Report how many lines in the entries below have the word "will" in them, and give no other words.

(THE DATA begins)

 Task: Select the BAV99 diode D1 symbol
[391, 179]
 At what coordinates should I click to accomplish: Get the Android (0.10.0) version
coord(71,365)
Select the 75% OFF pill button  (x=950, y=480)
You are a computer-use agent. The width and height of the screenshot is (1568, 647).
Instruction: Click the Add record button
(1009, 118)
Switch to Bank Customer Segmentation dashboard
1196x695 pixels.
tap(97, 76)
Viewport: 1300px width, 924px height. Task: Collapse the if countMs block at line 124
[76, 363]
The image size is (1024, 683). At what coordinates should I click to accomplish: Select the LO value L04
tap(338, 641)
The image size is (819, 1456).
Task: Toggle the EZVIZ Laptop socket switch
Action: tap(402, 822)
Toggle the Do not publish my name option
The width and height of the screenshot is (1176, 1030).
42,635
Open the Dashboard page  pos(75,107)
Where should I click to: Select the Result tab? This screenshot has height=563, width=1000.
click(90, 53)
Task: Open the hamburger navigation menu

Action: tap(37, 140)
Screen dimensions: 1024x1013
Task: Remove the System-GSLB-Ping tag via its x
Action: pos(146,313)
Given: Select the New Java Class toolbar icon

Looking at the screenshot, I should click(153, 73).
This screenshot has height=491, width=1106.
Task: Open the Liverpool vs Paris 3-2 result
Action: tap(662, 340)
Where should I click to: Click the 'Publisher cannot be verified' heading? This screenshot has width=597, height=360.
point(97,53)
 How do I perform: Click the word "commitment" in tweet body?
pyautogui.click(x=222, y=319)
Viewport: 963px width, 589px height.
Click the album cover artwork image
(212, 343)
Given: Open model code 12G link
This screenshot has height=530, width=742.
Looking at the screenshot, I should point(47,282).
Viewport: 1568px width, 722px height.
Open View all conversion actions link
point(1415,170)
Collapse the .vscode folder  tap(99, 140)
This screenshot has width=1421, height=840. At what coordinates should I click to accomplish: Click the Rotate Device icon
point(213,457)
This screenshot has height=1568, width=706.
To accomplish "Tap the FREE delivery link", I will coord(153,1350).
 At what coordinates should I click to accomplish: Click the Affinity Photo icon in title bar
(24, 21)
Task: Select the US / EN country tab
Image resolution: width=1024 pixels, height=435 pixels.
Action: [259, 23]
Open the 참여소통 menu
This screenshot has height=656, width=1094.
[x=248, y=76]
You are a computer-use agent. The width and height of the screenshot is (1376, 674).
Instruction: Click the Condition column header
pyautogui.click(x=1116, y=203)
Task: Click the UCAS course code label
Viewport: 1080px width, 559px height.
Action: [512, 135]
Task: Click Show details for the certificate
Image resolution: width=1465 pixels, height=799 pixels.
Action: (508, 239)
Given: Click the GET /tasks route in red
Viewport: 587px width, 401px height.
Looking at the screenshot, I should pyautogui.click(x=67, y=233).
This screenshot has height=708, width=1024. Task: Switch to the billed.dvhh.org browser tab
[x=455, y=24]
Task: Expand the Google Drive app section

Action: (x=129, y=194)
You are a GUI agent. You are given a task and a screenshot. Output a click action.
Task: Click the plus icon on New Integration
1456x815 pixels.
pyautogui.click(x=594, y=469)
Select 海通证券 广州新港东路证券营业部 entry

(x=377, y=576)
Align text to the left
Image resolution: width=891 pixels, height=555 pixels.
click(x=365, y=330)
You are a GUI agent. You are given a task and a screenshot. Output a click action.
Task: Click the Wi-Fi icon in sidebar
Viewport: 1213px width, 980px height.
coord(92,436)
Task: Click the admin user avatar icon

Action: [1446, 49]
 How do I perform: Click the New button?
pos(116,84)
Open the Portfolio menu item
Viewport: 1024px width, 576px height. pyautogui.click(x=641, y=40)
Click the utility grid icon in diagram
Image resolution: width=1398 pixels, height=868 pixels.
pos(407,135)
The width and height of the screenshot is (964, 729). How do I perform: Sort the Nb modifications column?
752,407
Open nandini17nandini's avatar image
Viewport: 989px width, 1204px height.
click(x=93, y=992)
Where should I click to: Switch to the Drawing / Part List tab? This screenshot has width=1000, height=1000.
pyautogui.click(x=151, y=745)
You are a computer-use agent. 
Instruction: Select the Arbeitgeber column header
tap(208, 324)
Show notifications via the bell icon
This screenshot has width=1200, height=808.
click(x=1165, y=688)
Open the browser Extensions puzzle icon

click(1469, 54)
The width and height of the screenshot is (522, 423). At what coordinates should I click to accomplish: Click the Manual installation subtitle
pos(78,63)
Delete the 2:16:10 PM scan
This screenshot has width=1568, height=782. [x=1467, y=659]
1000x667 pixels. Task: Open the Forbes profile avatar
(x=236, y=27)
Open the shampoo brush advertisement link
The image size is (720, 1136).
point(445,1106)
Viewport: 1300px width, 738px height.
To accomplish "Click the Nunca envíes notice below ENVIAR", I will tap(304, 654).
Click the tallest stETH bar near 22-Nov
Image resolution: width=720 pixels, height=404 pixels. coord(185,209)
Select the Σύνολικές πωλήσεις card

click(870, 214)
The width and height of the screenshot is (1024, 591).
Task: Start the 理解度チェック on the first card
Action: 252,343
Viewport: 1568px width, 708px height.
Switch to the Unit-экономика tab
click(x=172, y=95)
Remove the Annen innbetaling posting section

(THE DATA ends)

→ **EXPECTED ANSWER**:
2